Desperation is forcing a large percentage of Syrian expats to apply for work or visitation visas for relatives currently living as refugees in Jordan.
It is estimated close to 150,000 Syrian refugees who fled the violence in their home country are taking refuge in the city of Mafraq in northern Jordan.
There are no refugee camps along the border of Syria and Jordan, forcing refugees to rent homes. Those in need of financial assistance are forced to live in dire conditions, often without shelter. Their plight is made worse by the lack of official or voluntary aid organizations to help them.
“More than 35 percent of refugees have close relatives working in Saudi Arabia,” Muhammad Al-Tarkawi, member of the Syrian National Council, told Arab News recently. “Efforts are currently underway to identify these refugees and to-date, 250 families have been found in Mafraq and have had their applications registered,” he added. Visitation visas have already been issued to 10 percent of Syrian refugees living in Jordan.

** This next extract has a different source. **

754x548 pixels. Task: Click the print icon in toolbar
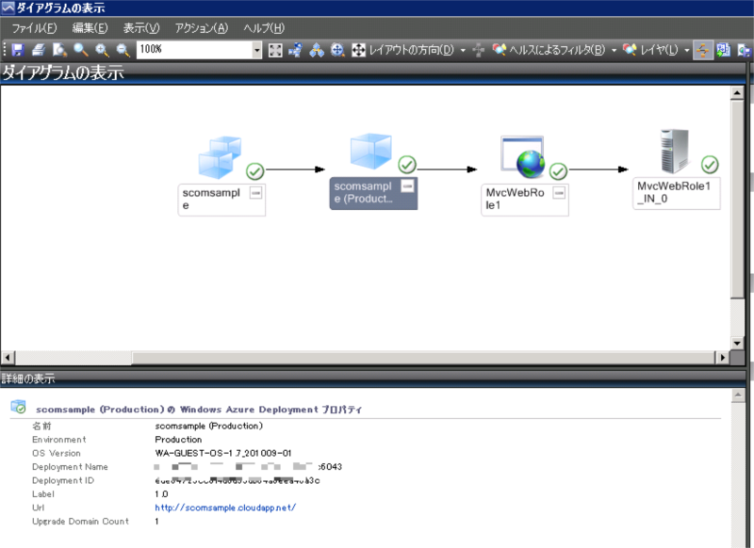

“Syrian expats face difficulty getting visas for their relatives. Visas are generally issued to people with professions such as doctors and engineers, while those without professional qualifications are denied,” Al-Tarkawi said. He commended the Kingdom’s efforts to support the Syrian people in their struggle and has requested that all refugees with close relatives working in the Kingdom, be allowed to visit.